Programme
Programme Info
Chopin’s fourth and final Ballade in F minor has been viewed as a masterpiece ever since its creation in 1842. After a seven-bar introduction in A flat major, it tips into its famous, slavic-sounding F minor theme which – eventually joined by a rocking, chorale-like second theme in B flat major – is subjected to increasingly florid variations. The Ballade then concludes with a turbulent and highly virtuosic final coda, full of contrapuntal complexities.
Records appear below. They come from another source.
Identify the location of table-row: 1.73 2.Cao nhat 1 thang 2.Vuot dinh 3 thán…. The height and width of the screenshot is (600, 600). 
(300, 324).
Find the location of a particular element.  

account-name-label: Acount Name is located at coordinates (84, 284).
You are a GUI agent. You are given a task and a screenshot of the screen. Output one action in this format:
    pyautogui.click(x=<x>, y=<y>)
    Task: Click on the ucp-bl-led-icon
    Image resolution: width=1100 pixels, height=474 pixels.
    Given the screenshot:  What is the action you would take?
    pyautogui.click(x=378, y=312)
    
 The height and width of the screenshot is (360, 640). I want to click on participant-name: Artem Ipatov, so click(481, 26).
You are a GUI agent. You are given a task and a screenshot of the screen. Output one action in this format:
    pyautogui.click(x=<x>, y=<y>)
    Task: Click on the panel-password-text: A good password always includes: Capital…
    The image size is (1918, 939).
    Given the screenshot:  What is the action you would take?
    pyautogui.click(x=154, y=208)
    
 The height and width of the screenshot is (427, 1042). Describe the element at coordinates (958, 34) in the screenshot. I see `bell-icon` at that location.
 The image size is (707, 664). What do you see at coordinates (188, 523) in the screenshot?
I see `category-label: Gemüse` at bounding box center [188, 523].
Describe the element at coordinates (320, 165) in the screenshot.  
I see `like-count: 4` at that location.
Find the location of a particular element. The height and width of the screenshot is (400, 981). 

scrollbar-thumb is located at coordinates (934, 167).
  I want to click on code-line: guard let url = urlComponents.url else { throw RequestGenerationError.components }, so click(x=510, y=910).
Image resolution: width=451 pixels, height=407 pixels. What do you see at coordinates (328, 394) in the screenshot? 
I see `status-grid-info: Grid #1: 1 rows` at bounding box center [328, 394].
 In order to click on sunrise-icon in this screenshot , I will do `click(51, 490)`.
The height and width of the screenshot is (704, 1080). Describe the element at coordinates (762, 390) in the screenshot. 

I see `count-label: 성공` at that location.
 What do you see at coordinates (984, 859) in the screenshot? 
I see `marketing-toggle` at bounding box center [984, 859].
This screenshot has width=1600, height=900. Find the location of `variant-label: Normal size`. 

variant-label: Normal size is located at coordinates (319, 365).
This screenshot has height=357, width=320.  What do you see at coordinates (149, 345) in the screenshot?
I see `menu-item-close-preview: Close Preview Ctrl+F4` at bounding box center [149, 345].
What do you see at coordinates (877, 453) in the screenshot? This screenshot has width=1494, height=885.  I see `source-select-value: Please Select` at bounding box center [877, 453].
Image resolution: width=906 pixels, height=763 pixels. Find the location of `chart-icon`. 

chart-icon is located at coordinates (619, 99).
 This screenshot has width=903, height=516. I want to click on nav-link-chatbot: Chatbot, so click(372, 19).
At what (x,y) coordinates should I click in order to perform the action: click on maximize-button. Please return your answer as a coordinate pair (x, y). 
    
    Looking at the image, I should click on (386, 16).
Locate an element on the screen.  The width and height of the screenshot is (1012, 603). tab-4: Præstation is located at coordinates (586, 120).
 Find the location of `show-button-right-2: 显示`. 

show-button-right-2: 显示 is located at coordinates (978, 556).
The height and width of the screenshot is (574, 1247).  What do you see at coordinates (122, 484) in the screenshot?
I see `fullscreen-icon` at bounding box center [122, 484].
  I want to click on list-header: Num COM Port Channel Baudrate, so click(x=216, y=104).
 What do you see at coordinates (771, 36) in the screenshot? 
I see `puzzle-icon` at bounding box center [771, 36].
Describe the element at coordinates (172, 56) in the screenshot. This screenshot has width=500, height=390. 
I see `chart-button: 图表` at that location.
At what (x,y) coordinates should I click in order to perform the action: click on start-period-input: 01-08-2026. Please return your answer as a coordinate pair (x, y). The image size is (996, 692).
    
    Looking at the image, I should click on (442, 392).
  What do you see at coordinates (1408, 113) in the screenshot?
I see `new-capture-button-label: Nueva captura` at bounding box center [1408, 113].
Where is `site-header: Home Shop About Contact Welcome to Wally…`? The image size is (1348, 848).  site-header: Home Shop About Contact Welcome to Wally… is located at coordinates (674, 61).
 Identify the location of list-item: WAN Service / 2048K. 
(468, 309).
And all this via a narrative voice whose most beguiling quality, besides its melting lyricism and the passion of its heroic climaxes, is the way in which, in its reflectiveness, it appears to be frequently hesitating and turning back on itself.
Composed two years later, the Berceuse in D flat major is equally a series of variations. Sixteen of them, over a ground bass. Its own notable quality is that its dynamics remain soft throughout, the dramatic arc coming instead through texture and sonority.
Another ostinato-like bass underpins the Barcarolle in F sharp major, completed in 1846. While the barcarolle was a popular nineteenth century musical genre, evoking the lilting boat songs of Venetian gondoliers, Chopin’s took the form in revolutionary new directions through both its sophisticated and even dissonant harmonies, and a climax of almost oceanic drama and power.
Debussy’s ‘Reflets dans l’eau’ is the first of three pieces which make up his first book of Images, completed in 1905. A musical depiction of light reflecting off the surface of water, its harmonically complex ornamentations and fluidly shifting rhythms feel full of the influence of Chopin.
‘Masks of the commedia dell’arte, young women singing and dancing; everything culminating in the glory of the setting sun’ is how Debussy himself described L’isle joyeuse of 1904. Sparklingly energetic, with the whole-tone scale occasionally lending a more ambiguous note to its joy, it culminates in radiant and highly virtuosic waltz writing.
Spontaneity and passion are equally present across the first movement of Grieg’s Cello Sonata, composed for his cellist brother in 1882/3. Also, subtle shades of his famous Piano Concerto in A minor, whose key it shares.